De onderzoekers concluderen dat in plaats van lijstjes er vooral ruimte moet zijn voor het gesprek met de vrouw als ze de keuze maakt. De leden van de ChristenUnie-fractie vinden dat te vrijblijvend. Dat de situatie en de afwegingen per vrouw verschillen betekent niet dat er geen hulp kan worden geboden om een keuze over de onbedoelde zwangerschap te veranderen. Deze leden zijn namelijk van mening dat als de vrouw bijvoorbeeld onder andere materiële redenen heeft voor een abortus, deze vrouw geholpen kan zijn met materiële ondersteuning. Zij heeft er dan vrij weinig aan als er slechts goed geluisterd wordt naar haar redenen. Welke verantwoordelijkheid ziet de Minister voor de hulpverlener bij wie de vrouw komt met haar onbedoelde zwangerschap om hulp aan te bieden om redenen voor een abortus weg te nemen? Ziet zij ook dat alleen luisteren niet altijd voldoende is? Wil zij, met de leden van de ChristenUnie-fractie, ook de keuzemogelijkheden voor vrouwen vergroten om de zwangerschap uit te dragen?
Onderschrijft de Minister de conclusie van de onderzoekers dat het bij het begeleiden van vrouwen bij een onbedoelde zwangerschap niet zozeer gaat om de reden voor een abortus maar of vrouwen een keuze in autonomie hebben genomen? Hoe rijmt zij dit met het streven van het kabinet om het aantal abortussen omlaag te brengen?
Waarom stelt de Minister dat het uitvragen van de reden van een abortus bij een abortuskliniek niet wenselijk is omdat het de indruk zou geven dat vrouwen zich moeten verantwoorden, terwijl zij als enige zouden hoeven in te schatten of een abortus een goede keuze is of niet? Is het niet zo dat de noodsituatie van een vrouw nog altijd invoelbaar moet zijn voor de arts die haar ziet? Uit dat gesprek komt toch ook een reden of vaak meerdere redenen naar voren?

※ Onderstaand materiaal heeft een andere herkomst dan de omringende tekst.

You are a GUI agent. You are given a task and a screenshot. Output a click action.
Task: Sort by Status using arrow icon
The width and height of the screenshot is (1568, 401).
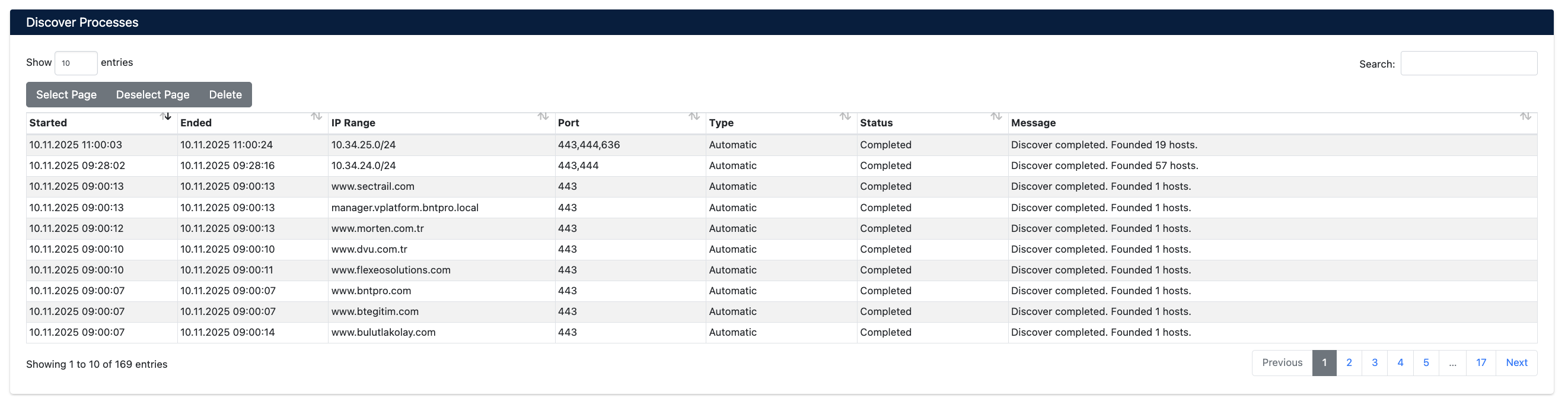click(996, 116)
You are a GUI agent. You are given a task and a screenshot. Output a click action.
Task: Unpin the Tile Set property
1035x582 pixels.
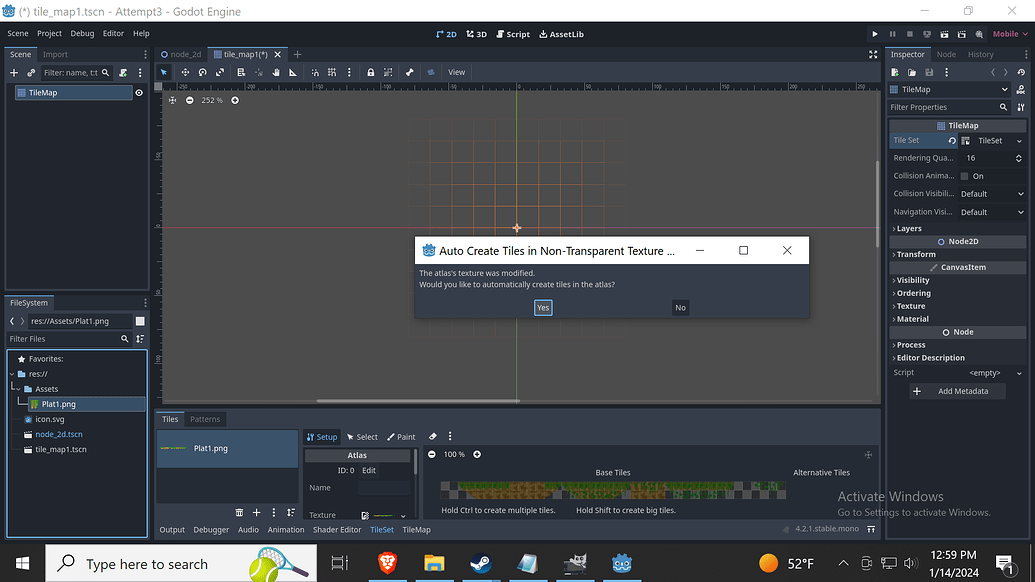[952, 140]
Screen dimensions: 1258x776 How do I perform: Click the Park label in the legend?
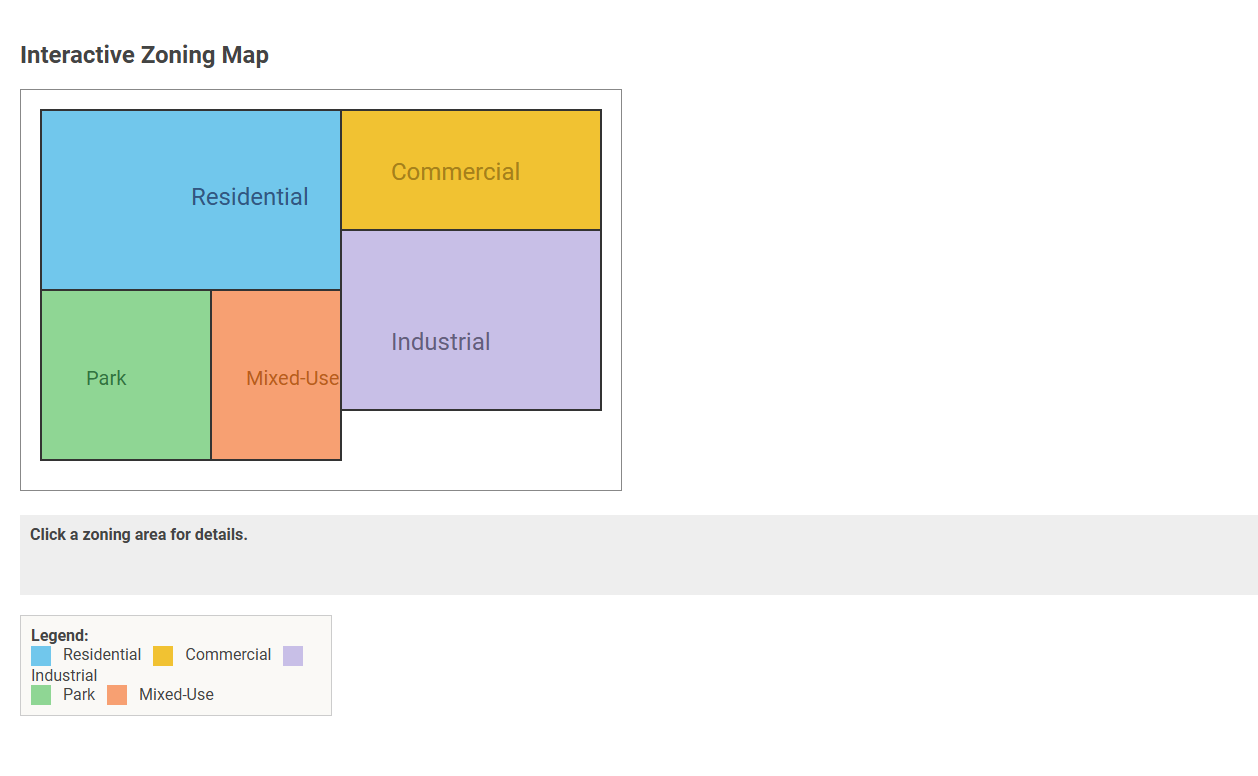pyautogui.click(x=80, y=694)
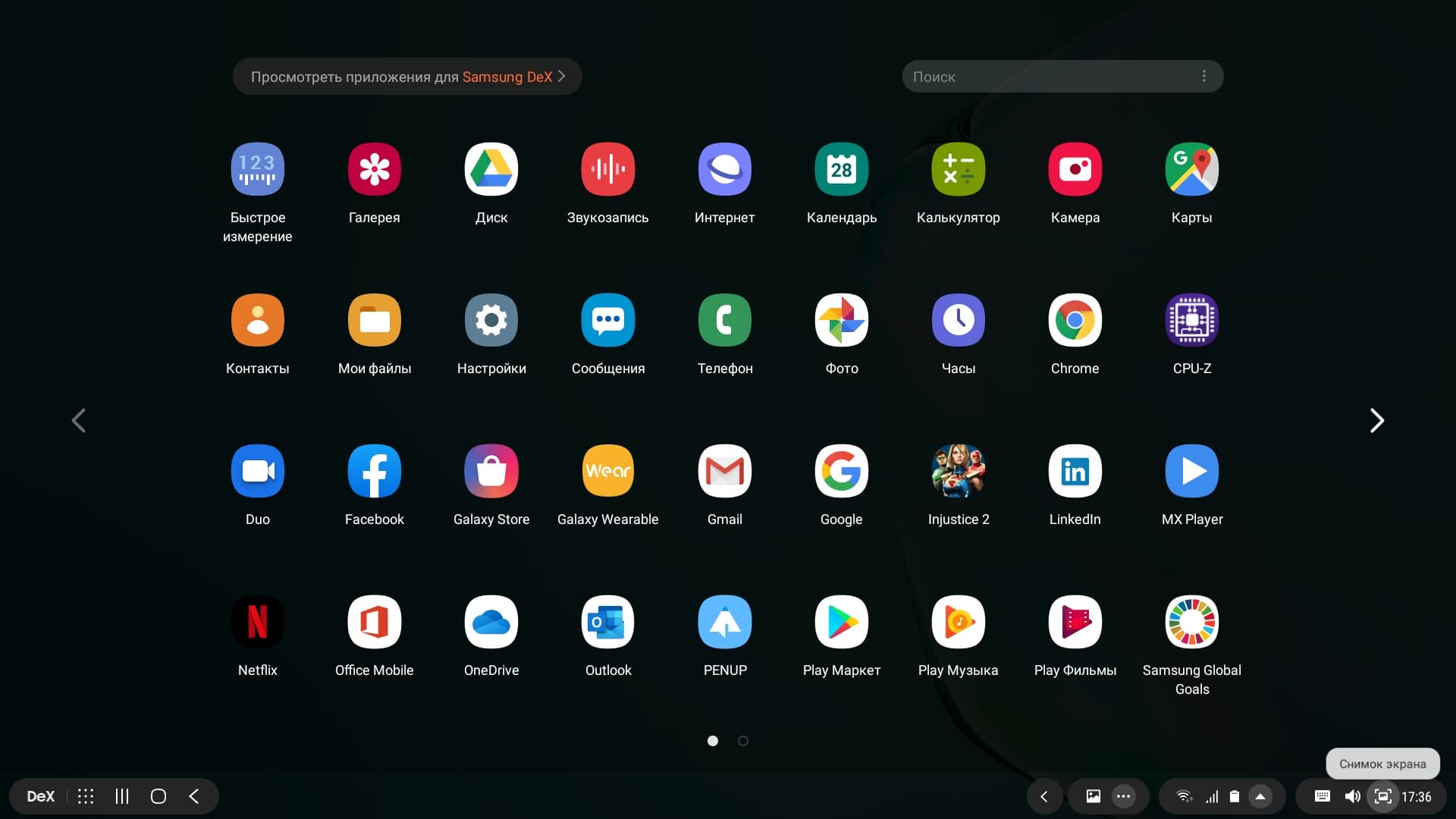
Task: Open the Samsung Global Goals app
Action: pos(1191,623)
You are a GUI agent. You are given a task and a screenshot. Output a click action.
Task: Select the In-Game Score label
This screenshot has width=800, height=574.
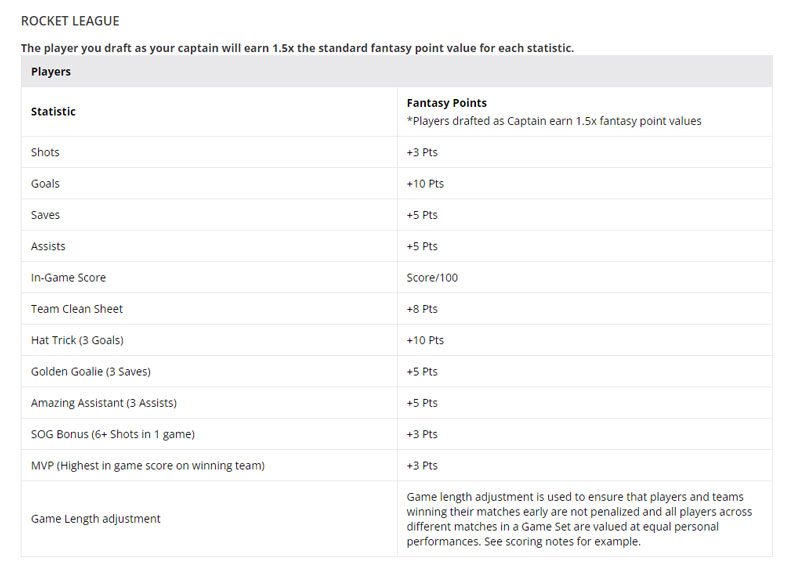(x=68, y=278)
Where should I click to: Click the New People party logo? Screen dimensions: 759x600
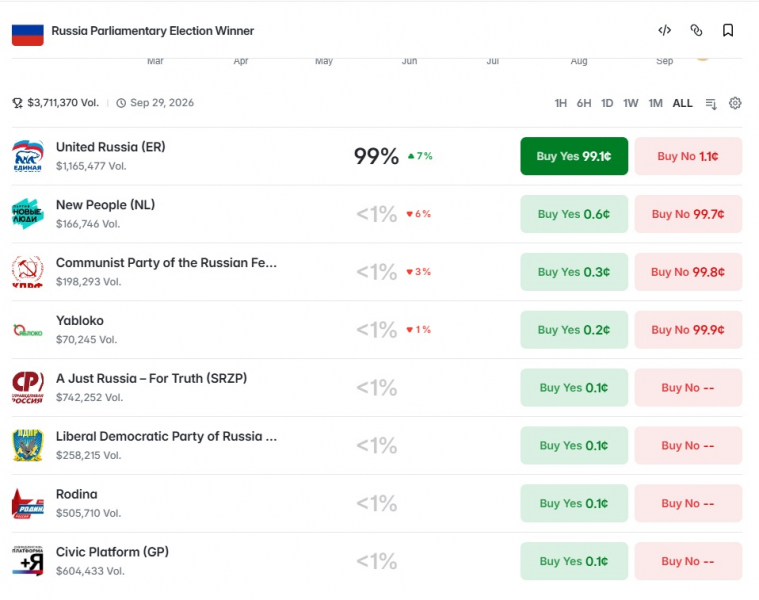28,213
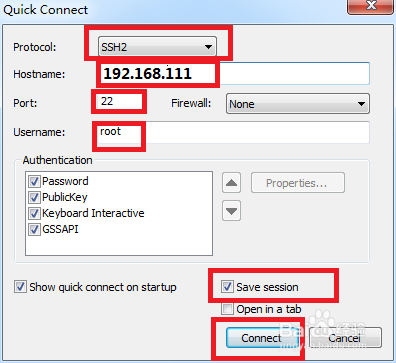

De leden van de ChristenUnie-fractie lezen dat de Minister geen verklaring heeft voor de stijging van het aantal abortussen in 2022 en deze ook niet zegt te kunnen onderzoeken. Zij grijpt terug op de resultaten uit de AVOZ-studie die omschrijven dat er vaak een combinatie van persoonlijke redenen en factoren een rol spelen bij een abortus. Deze leden merken op dat de AVOZ-studie deel I niet gaat over abortussen in 2022 en de literatuurstudie maar beperkt gaat over de Nederlandse situatie. Verder geeft de Minister aan dat er verder geen gegevens voorhanden zijn om meer inzicht te krijgen en dat zij ook niet van plan is om deze gegevens te verzamelen. De leden van de ChristenUnie-fractie vinden het echter erg beperkt als het verkrijgen van inzicht in stijgende aantallen abortussen die recent zijn waar te nemen met deze constatering stopt. Deze leden vragen de Minister hoe zij effectief wil sturen op het omlaag brengen van het aantal abortussen als er geen inzicht is in de oorzaken van de recente stijging. Komen in het andere deel van de AVOZ-studie meer recente cijfers en gesprekken met vrouwen terug die wellicht meer inzicht gaan bieden in de omstandigheden en oorzaken van ongewenste zwangerschappen? Zo nee, is de Minister bereid nieuw onderzoek te initiëren die dit wel kan bereiken?